Work required:
A word-for-word transcript of the closing lines is required: from the one with "Instruction: Open the MetaEditor IDE" through the final line of the data.
####
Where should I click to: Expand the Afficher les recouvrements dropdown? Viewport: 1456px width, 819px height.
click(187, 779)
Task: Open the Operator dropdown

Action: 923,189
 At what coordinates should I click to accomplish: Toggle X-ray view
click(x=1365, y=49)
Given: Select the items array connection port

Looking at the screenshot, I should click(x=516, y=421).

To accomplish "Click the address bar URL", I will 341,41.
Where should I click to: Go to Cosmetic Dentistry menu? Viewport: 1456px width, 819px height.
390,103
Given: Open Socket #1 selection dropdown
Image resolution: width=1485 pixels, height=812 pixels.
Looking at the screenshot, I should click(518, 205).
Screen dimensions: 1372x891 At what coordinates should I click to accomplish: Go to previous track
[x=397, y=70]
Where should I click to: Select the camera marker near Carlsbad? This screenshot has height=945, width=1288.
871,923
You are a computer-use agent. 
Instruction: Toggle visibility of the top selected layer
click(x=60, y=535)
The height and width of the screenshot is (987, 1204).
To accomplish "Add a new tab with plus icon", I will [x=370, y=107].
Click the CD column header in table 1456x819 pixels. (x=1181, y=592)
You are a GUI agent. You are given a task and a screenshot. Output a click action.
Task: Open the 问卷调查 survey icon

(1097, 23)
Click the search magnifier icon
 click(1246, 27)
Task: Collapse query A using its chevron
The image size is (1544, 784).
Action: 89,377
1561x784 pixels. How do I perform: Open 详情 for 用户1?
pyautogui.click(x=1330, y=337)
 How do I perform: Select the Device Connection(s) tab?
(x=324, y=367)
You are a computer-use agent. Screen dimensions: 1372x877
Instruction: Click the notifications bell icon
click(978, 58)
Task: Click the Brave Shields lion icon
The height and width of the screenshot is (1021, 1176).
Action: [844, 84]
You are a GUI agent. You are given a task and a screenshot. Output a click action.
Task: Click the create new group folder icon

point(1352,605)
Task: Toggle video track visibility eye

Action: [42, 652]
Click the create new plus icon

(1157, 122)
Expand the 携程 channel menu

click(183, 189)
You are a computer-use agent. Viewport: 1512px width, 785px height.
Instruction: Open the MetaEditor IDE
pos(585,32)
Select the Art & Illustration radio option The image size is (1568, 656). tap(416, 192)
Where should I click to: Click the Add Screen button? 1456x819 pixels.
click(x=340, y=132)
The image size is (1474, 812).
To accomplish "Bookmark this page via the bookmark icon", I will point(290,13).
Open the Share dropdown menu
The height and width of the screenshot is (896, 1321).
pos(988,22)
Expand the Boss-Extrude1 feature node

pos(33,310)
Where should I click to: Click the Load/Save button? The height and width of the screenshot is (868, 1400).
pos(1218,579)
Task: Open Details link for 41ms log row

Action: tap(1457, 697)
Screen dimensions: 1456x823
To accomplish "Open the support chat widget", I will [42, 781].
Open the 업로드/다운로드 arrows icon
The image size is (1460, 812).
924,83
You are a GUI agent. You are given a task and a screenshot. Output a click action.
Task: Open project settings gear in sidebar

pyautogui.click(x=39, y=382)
####
Answer to this task:
Instruction: Open the MetaEditor IDE
pos(585,32)
Select the Art & Illustration radio option The image size is (1568, 656). tap(416, 192)
Where should I click to: Click the Add Screen button? 1456x819 pixels.
click(x=340, y=132)
The image size is (1474, 812).
To accomplish "Bookmark this page via the bookmark icon", I will point(290,13).
Open the Share dropdown menu
The height and width of the screenshot is (896, 1321).
pos(988,22)
Expand the Boss-Extrude1 feature node

pos(33,310)
Where should I click to: Click the Load/Save button? The height and width of the screenshot is (868, 1400).
pos(1218,579)
Task: Open Details link for 41ms log row

Action: tap(1457, 697)
Screen dimensions: 1456x823
To accomplish "Open the support chat widget", I will [42, 781].
Open the 업로드/다운로드 arrows icon
The image size is (1460, 812).
924,83
You are a GUI agent. You are given a task and a screenshot. Output a click action.
Task: Open project settings gear in sidebar

pyautogui.click(x=39, y=382)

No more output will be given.